▸ **SOURCE MATERIAL**:
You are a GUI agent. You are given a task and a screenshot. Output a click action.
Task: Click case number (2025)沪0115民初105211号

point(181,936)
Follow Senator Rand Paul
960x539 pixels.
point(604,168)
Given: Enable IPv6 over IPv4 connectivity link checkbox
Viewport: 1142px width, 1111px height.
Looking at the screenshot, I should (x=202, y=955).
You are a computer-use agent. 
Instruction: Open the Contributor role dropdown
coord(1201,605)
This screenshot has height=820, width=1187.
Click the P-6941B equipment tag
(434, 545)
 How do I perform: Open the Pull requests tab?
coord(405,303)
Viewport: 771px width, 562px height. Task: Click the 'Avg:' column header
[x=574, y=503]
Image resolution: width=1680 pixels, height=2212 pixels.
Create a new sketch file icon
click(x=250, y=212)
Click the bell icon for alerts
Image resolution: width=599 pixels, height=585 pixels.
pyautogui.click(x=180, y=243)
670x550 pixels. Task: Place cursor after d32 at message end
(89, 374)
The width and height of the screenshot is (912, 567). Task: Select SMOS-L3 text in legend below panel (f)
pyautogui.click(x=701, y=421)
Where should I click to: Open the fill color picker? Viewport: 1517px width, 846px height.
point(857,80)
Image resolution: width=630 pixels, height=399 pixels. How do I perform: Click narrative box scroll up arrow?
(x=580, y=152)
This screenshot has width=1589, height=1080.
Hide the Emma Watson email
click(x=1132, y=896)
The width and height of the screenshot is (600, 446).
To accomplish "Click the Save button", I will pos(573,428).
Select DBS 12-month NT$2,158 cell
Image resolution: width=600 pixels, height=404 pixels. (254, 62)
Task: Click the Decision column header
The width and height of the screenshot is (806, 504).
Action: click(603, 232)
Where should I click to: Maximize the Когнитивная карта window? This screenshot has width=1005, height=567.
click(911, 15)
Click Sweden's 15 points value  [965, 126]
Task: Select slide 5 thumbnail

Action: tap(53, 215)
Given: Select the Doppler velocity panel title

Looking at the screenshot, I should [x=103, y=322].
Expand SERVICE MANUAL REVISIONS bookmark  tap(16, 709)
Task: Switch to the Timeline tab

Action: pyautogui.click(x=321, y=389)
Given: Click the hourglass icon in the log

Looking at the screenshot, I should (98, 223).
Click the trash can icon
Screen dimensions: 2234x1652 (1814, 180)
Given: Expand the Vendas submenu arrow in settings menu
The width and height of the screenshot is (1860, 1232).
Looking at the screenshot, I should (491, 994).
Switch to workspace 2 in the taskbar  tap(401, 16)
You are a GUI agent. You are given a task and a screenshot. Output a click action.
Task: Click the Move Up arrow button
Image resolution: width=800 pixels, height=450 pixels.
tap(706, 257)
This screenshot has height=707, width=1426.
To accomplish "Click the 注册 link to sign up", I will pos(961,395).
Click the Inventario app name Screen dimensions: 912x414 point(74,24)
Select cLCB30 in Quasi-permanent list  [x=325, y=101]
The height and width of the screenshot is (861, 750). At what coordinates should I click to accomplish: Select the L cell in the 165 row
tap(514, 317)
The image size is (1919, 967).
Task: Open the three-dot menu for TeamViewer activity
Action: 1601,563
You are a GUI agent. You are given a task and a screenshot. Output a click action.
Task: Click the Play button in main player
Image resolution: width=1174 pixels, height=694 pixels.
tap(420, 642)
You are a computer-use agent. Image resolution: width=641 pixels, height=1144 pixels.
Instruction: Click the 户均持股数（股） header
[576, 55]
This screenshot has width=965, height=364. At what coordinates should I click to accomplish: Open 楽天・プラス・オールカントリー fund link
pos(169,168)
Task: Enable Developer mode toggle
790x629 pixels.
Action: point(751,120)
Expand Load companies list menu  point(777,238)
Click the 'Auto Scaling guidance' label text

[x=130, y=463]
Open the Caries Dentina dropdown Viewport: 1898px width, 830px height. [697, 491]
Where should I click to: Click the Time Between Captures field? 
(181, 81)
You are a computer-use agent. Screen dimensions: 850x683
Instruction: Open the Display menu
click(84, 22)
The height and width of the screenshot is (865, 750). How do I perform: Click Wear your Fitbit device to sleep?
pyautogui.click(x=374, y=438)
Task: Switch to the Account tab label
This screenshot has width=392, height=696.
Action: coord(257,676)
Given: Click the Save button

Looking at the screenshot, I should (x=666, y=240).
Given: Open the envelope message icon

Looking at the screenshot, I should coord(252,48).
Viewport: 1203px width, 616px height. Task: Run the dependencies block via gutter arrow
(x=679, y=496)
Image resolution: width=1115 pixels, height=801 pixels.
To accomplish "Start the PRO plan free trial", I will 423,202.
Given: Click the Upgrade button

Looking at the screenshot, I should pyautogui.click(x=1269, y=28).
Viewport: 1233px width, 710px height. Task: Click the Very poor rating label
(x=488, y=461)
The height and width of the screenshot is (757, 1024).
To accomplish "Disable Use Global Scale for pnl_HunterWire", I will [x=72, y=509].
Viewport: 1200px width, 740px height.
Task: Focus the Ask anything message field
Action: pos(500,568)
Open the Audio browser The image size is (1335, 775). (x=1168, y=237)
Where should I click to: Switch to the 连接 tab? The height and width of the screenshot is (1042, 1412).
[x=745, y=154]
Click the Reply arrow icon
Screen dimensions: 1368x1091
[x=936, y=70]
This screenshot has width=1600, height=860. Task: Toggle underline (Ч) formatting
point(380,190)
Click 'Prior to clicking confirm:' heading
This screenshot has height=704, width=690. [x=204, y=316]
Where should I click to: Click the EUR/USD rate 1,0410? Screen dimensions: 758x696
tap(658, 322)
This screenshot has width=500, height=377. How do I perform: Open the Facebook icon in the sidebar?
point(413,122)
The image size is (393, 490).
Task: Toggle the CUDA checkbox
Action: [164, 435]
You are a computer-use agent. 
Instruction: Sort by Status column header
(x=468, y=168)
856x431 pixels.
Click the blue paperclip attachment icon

▸ **ACTIVITY**:
For every line in the data above that holds "computer", return the line itself.

▸ **RESULT BELOW**:
You are a computer-use agent. 
You are a computer-use agent. Image resolution: width=641 pixels, height=1144 pixels.
You are a computer-use agent. Screen dimensions: 850x683
You are a computer-use agent. 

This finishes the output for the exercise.